Mo., 01.06.2026 , 16:40 Uhr

Grafenwöhr

Abrüsten statt Aufrüsten: Friedensaktivisten demonstrieren in Grafenwöhr

Ein Nationalpark statt Truppenübungsplatz, Abrüstung statt Aufrüstung, Gewaltfreie Konfliktlösung statt Krieg. Bei einer Kundgebung in Grafenwöhr haben Friedensaktivisten weitreichende Forderungen gestellt.

Erst vor vier Wochen sorgte die Nachricht für Schlagzeilen: US-Präsident Donald Trump erwägt, 5.000 Soldaten aus Vilseck abzuziehen. Während diese Aussicht in der Region vielerorts Sorgen auslöst, würde Willi Rester von der Deutschen Friedensgesellschaft einen solchen Schritt begrüßen. Bei der Kundgebung „Keine Mittelstreckenraketen in Grafenwöhr und anderswo!“ forderte er sogar den vollständigen Abzug aller US-Streitkräfte aus Grafenwöhr, Vilseck und Hohenfels. Rester sprach sich dafür aus, den Truppenübungsplatz langfristig in einen Nationalpark umzuwandeln. Als Vorbilder nannte er ehemalige militärisch genutzte Gebiete, die inzwischen als Nationalparks wirtschaftlich erfolgreich seien. Lediglich auf dem Wohnungsmarkt erwartet er Schwierigkeiten. Diese könnten seiner Ansicht nach jedoch durch Konversionshilfen des Freistaats abgefedert werden.

Sorge vor Mittelstreckenraketen

Im Mittelpunkt der Kundgebung stand die mögliche Stationierung von US-Mittelstreckenraketen. Zwar hat US-Präsident Donald Trump entsprechende Pläne für Deutschland gestoppt, die Teilnehmer befürchten jedoch, dass diese Entscheidung künftig wieder rückgängig gemacht werden könnte. Da die in Grafenwöhr stationierte 41. Feldartillerie-Brigade als einzige Einheit in Europa solche Systeme bedienen kann, sehen die Kritiker den Standort als potenzielles Angriffsziel.

Die Redner warfen der Bundesregierung vor, weiterhin an der Stationierung solcher Waffensysteme festhalten zu wollen. Diese Politik schaffe ihrer Ansicht nach Unsicherheit, binde finanzielle Mittel und stärke politische Kräfte an den Rändern.

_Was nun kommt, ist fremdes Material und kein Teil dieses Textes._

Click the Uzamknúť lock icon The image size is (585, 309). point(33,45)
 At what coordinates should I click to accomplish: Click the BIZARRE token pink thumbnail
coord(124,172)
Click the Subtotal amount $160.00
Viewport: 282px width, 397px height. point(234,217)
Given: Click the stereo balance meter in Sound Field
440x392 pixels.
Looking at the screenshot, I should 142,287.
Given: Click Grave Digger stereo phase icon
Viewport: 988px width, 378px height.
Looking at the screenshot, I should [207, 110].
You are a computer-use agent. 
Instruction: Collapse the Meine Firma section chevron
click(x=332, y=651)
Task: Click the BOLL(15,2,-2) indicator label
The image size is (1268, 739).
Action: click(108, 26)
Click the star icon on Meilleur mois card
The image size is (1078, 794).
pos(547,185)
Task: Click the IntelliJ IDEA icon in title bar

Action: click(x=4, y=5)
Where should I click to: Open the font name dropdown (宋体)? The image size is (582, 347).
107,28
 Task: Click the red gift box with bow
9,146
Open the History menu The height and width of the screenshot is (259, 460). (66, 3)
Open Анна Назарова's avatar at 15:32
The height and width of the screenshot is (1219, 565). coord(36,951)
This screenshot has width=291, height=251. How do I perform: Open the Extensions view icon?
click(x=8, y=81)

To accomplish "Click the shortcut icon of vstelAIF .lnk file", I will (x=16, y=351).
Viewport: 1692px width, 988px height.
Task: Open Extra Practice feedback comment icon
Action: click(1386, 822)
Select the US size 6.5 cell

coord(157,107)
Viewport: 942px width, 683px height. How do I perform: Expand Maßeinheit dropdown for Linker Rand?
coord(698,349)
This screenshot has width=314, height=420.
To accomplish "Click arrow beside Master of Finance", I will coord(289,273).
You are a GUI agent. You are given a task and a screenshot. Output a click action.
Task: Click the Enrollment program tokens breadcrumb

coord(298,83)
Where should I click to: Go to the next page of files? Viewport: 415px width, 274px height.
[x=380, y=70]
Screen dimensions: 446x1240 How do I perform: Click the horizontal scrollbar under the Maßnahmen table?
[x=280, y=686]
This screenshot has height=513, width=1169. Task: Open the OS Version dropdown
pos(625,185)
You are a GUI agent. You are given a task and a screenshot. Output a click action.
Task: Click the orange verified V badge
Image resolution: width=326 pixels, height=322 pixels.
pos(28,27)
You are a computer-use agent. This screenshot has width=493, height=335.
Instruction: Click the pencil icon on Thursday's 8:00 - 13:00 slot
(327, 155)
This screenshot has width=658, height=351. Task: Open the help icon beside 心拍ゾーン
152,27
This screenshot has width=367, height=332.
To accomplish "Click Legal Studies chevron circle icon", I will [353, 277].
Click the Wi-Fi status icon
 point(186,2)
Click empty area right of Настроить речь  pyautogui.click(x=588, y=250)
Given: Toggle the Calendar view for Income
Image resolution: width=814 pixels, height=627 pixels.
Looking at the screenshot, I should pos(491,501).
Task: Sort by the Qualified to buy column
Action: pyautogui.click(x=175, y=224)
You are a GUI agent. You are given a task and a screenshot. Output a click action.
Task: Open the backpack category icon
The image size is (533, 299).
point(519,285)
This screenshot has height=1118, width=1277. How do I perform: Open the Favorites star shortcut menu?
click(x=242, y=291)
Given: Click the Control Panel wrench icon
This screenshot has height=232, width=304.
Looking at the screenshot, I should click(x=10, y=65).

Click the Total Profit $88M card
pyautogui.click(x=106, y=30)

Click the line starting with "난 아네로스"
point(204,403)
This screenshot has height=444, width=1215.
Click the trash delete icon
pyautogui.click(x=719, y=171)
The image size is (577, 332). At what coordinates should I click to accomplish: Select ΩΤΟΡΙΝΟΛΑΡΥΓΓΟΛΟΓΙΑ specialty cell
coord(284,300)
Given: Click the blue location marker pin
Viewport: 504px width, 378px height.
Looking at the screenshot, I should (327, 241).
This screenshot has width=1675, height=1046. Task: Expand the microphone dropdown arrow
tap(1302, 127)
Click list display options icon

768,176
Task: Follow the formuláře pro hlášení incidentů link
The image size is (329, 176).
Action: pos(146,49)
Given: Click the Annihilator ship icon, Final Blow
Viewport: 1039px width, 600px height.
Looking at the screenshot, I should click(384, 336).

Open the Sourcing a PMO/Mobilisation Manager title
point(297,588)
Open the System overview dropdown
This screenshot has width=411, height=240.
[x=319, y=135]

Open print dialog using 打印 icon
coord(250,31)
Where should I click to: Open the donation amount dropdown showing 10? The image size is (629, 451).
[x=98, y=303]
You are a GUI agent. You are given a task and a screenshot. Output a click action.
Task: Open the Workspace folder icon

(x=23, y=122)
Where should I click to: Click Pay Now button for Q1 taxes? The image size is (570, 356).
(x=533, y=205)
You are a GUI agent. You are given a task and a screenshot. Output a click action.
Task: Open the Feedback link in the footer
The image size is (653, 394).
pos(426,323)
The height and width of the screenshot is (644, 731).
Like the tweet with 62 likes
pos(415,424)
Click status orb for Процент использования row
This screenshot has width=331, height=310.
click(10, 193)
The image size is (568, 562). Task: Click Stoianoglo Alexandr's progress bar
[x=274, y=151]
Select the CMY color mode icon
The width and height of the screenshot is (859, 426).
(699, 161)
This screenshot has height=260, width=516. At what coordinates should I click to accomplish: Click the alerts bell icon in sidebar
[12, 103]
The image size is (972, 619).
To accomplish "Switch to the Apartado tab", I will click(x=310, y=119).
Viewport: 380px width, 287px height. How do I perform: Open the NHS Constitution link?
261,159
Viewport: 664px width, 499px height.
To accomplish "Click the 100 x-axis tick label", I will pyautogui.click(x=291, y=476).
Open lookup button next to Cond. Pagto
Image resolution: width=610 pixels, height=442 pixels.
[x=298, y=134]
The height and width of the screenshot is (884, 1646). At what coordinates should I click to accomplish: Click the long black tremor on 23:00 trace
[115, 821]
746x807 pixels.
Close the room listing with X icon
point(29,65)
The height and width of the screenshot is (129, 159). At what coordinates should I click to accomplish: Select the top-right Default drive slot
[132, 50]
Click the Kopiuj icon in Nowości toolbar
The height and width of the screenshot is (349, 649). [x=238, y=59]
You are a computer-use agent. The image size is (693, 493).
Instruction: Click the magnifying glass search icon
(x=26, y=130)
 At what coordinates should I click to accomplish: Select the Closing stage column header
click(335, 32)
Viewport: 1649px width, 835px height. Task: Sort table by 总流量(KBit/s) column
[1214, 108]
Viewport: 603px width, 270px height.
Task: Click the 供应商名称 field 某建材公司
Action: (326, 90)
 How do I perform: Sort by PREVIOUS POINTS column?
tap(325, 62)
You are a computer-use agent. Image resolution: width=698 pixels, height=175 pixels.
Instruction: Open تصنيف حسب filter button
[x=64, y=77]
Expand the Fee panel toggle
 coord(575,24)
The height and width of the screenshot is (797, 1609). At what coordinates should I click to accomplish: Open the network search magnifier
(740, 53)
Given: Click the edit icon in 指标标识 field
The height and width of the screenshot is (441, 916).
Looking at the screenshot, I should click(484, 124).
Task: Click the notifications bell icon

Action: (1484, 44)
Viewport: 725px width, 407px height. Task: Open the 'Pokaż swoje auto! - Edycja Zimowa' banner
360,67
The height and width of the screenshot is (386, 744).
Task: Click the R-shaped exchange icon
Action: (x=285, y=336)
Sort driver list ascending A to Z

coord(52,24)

Soziale Verteidigung statt Aufrüstung

Die Teilnehmer sprachen sich grundsätzlich für Abrüstung aus. Deutschland solle nach ihrer Auffassung auf das Konzept der sogenannten Sozialen Verteidigung setzen. Dabei gehe es darum, Widerstand gegen Angreifer durch zivile Maßnahmen, gesellschaftlichen Zusammenhalt und gewaltfreie Aktionen zu leisten. Als Beispiele wurden historische und internationale Erfahrungen genannt, in denen solche Strategien erfolgreich angewandt worden seien.

Zur Einordnung: Friedensforscher sehen die Soziale Verteidigung als mögliche Ergänzung zur Sicherheitsvorsorge. Ob sie militärischen Schutz vollständig ersetzen kann, wird unter Experten jedoch kontrovers diskutiert.

Positive Bilanz der Veranstalter

Die Veranstalter zogen insgesamt ein positives Fazit der Kundgebung. Für einen kurzen Zwischenfall sorgte lediglich eine Gruppe mit Deutschlandflaggen. Da diese bei der Veranstaltung nicht zugelassen waren, wurden die Teilnehmer vom Platz verwiesen.